Senate Bill Proposes Investment Company Act “Registration Lite” for Hedge Funds and Private Equity Funds
On January 29, 2009, Sens. Charles Grassley, R-Iowa, and Carl Levin, D-Mich., introduced the Hedge Fund Transparency Act (HFTA). The HFTA would revise the Investment Company Act of 1940, as amended (“Company Act”) to require certain hedge funds, private equity funds, venture capital funds, real estate funds that invest in securities and other privately offered securities investment funds and vehicles with assets of $50 million or more to register with the Securities and Exchange Commission (SEC) as investment companies. Most private investment funds currently rely upon an exemption from the Company Act’s registration requirements by either limiting the number of investors to not more than 100 or admitting only “qualified purchasers.” Under HFTA, in order to remain exempt from the substantive provisions of the Company Act, funds that have assets of $50 million or more would have to (1) register with the SEC, (2) file at least annually an information form that will be publicly available, (3) maintain prescribed books and records and (4) cooperate with requests for information or examination from the SEC. In addition, all funds, whether registered with the SEC or not, would be required to adopt an anti-money laundering program and report certain suspicious transactions.
Information Form
The information form would include information regarding—
(1) the name and current address of each natural person or company that is a beneficial owner of the fund
(2) the name and address of the primary broker and accountant used by the fund
(3) an explanation of the structure of ownership interests in the fund
(4) any affiliation with another financial institution
(5) the minimum investment commitment required of an investor
(6) the total number of investors in the fund
(7) the total assets and assets under management of the fund.

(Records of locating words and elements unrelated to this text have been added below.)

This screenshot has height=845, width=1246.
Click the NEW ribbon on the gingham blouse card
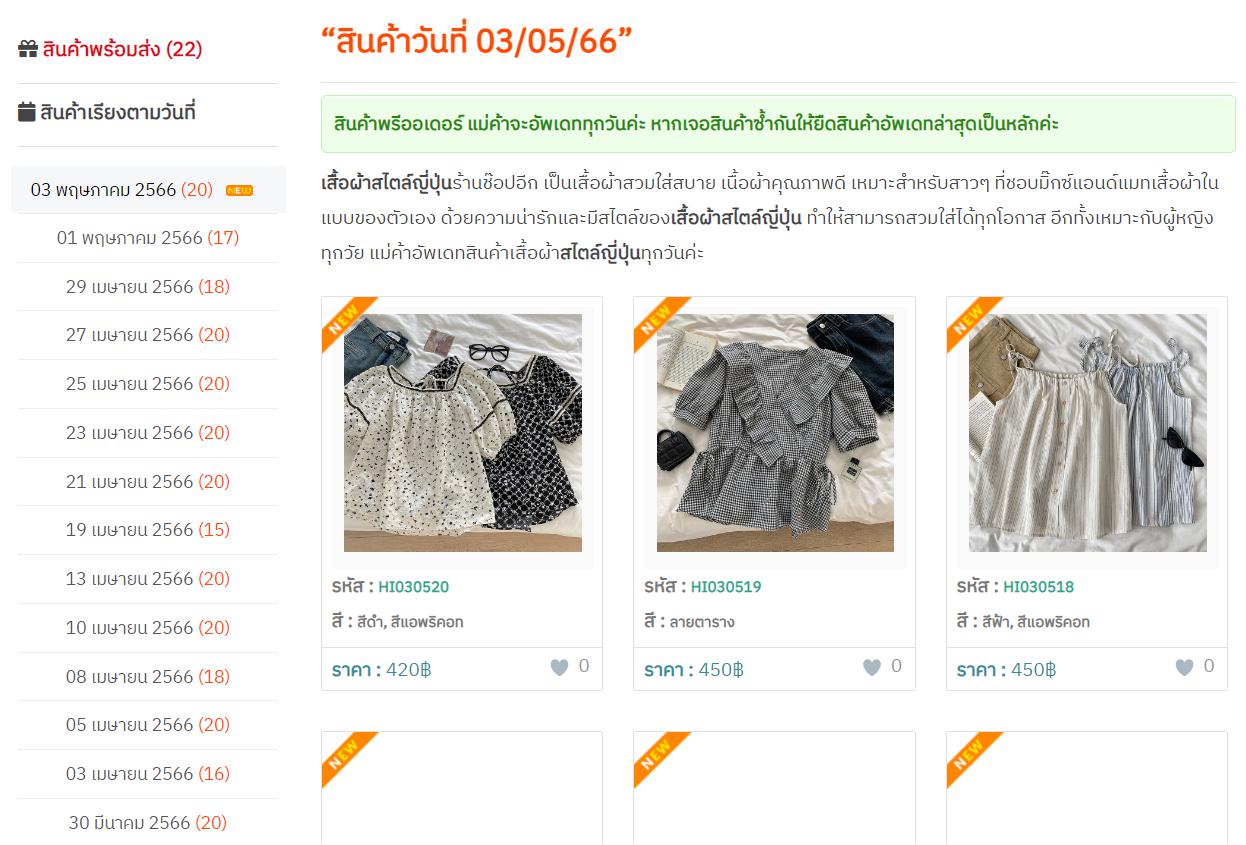point(659,322)
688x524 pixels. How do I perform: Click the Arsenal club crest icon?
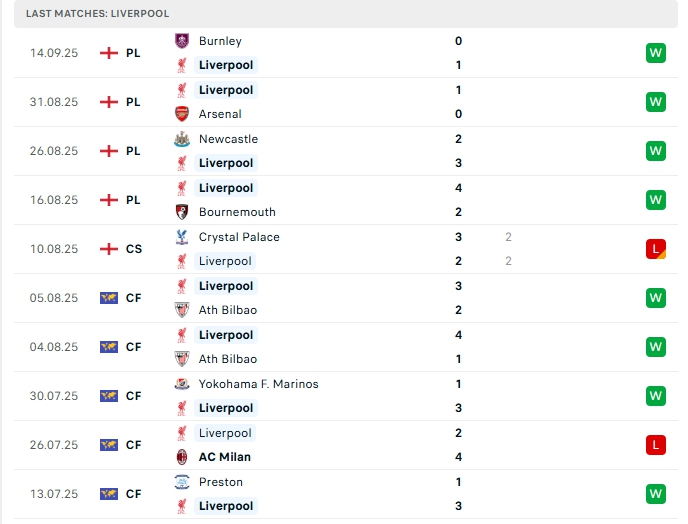(x=181, y=114)
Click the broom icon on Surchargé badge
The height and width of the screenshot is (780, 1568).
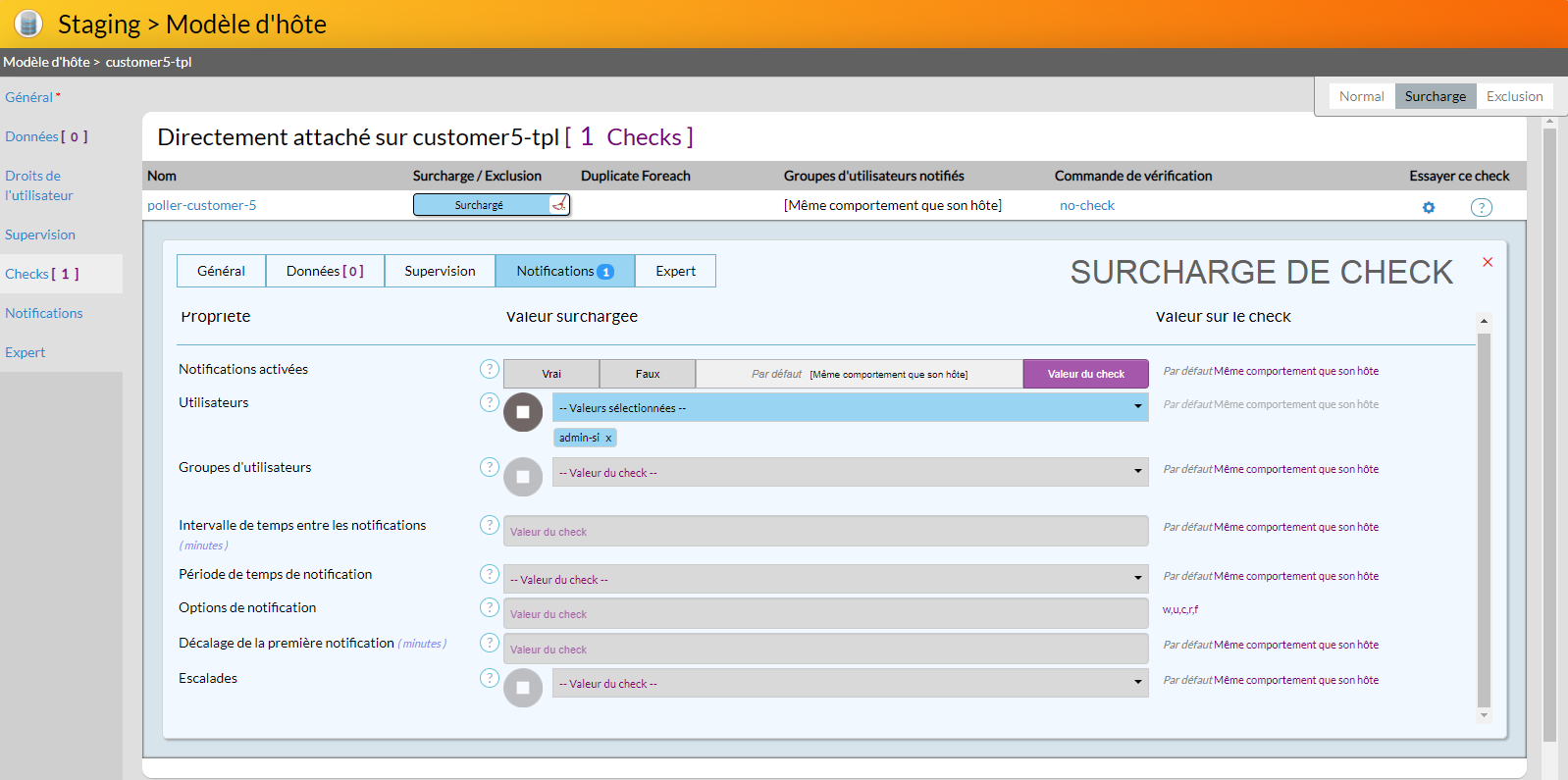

The SEC would be required to promulgate related rules and appropriate forms within 180 days of the passage of the HFTA. The form would be required to be filed electronically with the SEC and be made available to the public in an electronic searchable format at no cost.
Anti-Money Laundering Requirements
In addition, the HFTA would reverse the recent action of the U.S. Department of the Treasury’s Financial Crimes Enforcement Network (FinCEN) and subject all funds to the requirement to establish a risk-based anti-money laundering program and to report suspicious transactions under the Bank Secrecy Act. The Department of the Treasury would be required to promulgate regulations within 90 days of enactment of the HFTA.
Conclusion
The HFTA differs from previously proposed regulations by imposing a registration and disclosure regime directly on hedge funds and other private investment funds (including private equity funds and venture capital funds) instead of requiring fund managers to register as investment advisers. The bill, as currently drafted, leaves many key questions unanswered and contains some obvious and significant defects. The bill has been referred to the Senate Banking Committee. The SEC has not yet expressed any public views regarding the proposed legislation.